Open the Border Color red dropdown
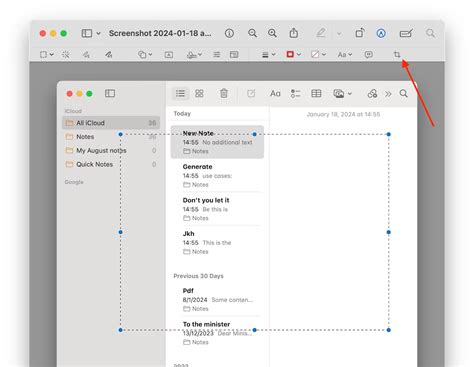Screen dimensions: 474x367 click(x=293, y=54)
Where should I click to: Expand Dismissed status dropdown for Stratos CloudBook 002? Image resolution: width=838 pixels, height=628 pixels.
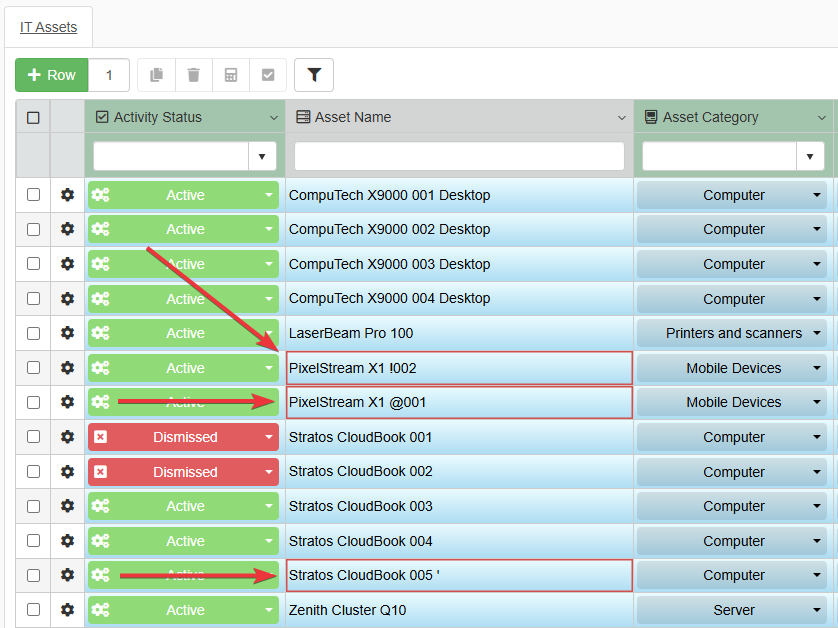coord(268,472)
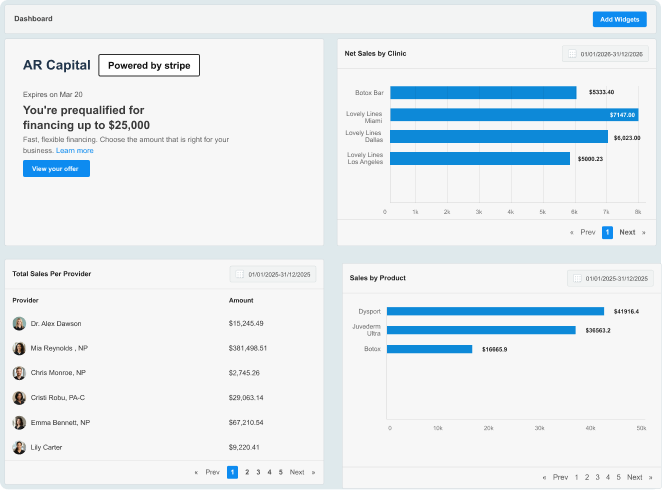Click the Add Widgets button
The image size is (662, 490).
(x=619, y=19)
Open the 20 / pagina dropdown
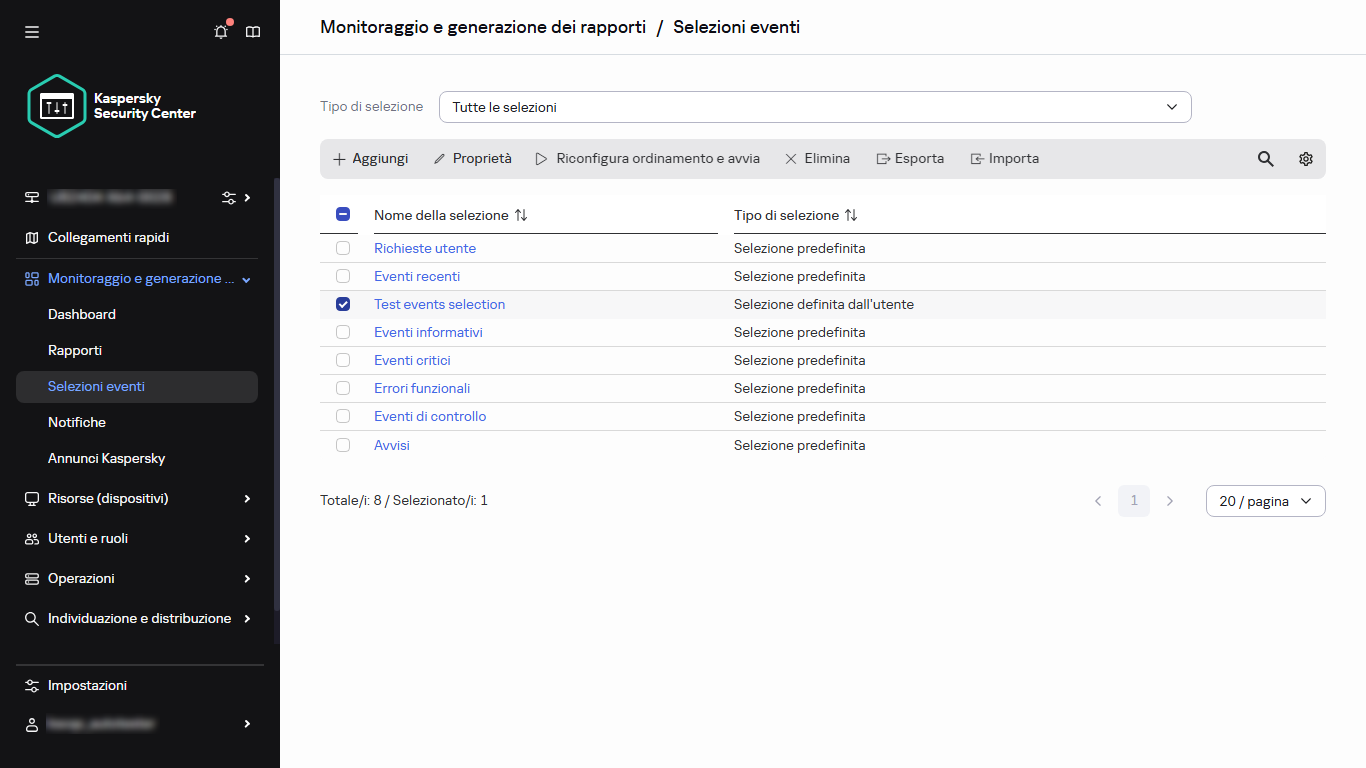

- Your task -
When you reproduce the entries above, keep every word exact and leave the images out.

- Exercise output -
Open the Border Color red dropdown
Screen dimensions: 474x367 click(x=293, y=54)
Where should I click to: Expand Dismissed status dropdown for Stratos CloudBook 002? Image resolution: width=838 pixels, height=628 pixels.
coord(268,472)
Click the Add Widgets button
The image size is (662, 490).
(x=619, y=19)
Open the 20 / pagina dropdown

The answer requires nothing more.